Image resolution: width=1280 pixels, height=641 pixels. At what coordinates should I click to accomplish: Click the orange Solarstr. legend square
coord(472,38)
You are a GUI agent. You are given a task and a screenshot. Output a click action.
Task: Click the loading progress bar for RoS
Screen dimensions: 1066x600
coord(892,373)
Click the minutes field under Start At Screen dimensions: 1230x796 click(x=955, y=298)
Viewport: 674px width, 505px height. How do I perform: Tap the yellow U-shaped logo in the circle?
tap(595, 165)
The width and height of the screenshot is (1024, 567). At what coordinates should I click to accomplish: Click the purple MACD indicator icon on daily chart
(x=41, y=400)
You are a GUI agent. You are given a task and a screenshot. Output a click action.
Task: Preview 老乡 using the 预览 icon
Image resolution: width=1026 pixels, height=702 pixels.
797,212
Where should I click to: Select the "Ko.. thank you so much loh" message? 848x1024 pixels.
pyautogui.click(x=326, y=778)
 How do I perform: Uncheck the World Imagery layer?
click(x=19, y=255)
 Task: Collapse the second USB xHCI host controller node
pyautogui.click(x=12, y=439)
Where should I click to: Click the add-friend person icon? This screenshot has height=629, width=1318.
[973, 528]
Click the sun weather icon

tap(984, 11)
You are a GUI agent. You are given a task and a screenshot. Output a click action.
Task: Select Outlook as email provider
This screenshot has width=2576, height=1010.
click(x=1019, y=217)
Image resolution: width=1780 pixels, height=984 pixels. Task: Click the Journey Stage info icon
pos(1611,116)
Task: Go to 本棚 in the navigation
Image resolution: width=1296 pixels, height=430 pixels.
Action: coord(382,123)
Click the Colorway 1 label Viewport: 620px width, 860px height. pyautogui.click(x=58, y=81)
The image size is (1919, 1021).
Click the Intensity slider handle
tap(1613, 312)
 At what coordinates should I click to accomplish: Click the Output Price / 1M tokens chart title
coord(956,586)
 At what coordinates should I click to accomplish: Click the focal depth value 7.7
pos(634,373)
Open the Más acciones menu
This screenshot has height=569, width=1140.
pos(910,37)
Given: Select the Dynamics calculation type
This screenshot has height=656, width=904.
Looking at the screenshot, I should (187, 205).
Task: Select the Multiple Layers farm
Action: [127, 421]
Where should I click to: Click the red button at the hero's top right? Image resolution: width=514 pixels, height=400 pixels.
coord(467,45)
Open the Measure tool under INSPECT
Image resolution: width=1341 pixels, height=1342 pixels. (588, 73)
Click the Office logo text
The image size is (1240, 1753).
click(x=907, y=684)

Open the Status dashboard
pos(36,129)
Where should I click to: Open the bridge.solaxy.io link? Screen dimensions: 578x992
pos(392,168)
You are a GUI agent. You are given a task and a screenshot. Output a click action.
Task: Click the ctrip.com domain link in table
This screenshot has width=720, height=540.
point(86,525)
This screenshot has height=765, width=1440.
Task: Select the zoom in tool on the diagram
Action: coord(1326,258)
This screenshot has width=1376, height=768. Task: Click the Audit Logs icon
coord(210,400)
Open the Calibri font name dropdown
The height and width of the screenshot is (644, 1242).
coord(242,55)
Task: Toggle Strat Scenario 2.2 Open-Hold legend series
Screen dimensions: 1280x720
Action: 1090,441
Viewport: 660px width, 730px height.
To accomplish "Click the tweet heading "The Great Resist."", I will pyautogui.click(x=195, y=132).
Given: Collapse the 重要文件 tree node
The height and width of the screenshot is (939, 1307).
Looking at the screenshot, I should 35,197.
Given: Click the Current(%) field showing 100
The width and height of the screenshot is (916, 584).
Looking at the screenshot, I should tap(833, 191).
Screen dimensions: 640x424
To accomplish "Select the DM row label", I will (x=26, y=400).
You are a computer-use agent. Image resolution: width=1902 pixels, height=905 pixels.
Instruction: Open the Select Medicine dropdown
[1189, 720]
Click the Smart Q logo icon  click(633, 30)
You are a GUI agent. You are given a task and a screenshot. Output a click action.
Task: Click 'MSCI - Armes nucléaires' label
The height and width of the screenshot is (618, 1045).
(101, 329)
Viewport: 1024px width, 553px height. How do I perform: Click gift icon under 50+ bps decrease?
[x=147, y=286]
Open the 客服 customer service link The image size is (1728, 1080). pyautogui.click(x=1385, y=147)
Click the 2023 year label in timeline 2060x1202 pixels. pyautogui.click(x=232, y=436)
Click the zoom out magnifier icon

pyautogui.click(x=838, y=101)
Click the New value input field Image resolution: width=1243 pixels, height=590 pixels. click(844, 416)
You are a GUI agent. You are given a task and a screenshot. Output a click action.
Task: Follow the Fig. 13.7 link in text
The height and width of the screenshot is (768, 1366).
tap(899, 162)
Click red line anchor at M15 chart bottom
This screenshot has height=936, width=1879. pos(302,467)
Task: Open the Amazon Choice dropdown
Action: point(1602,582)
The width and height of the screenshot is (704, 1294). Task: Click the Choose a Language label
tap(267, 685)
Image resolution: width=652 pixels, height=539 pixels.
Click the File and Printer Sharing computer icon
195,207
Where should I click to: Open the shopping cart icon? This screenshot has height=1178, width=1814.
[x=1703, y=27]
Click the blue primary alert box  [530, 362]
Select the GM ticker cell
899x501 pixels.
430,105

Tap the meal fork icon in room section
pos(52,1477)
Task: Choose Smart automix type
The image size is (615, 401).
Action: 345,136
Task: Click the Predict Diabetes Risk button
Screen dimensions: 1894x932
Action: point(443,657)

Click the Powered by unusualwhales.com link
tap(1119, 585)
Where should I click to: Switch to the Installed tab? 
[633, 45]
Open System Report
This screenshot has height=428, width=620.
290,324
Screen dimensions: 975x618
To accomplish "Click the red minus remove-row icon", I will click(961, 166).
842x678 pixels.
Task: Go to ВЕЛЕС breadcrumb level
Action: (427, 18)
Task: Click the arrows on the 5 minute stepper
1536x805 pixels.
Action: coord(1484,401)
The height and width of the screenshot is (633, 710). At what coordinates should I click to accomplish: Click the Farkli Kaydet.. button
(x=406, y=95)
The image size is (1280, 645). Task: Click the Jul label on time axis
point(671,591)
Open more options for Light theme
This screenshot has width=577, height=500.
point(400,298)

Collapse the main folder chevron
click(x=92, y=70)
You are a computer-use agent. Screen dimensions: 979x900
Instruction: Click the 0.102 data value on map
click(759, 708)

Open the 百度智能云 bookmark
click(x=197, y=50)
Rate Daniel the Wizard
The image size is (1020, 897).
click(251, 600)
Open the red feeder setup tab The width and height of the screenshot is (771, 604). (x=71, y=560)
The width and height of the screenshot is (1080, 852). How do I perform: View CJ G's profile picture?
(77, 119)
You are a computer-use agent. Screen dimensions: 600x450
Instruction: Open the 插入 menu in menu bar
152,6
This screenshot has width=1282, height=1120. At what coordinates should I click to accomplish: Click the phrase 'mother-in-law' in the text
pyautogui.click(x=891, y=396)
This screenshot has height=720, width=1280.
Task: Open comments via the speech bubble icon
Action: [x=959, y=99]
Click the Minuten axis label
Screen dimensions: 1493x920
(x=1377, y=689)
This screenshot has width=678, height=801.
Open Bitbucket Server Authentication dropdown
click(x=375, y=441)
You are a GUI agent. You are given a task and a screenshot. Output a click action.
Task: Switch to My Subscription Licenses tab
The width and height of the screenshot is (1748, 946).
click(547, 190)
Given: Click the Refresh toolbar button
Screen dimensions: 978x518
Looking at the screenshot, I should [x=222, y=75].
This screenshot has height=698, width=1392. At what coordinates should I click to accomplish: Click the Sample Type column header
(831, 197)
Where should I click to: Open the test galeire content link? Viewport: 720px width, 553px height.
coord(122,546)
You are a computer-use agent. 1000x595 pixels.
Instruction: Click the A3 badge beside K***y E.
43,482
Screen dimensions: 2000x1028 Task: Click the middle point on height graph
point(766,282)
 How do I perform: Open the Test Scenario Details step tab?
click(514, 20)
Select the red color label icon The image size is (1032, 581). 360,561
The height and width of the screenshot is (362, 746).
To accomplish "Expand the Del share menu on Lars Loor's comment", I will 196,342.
════════════════
## What needs to be done
Write out once more the lines above beginning at the line with "Where should I click to: Open the test"; continue through the final line and stop there.

## Result for this exercise
Where should I click to: Open the test galeire content link? Viewport: 720px width, 553px height.
coord(122,546)
You are a computer-use agent. 1000x595 pixels.
Instruction: Click the A3 badge beside K***y E.
43,482
Screen dimensions: 2000x1028 Task: Click the middle point on height graph
point(766,282)
 How do I perform: Open the Test Scenario Details step tab?
click(514, 20)
Select the red color label icon The image size is (1032, 581). 360,561
The height and width of the screenshot is (362, 746).
To accomplish "Expand the Del share menu on Lars Loor's comment", I will 196,342.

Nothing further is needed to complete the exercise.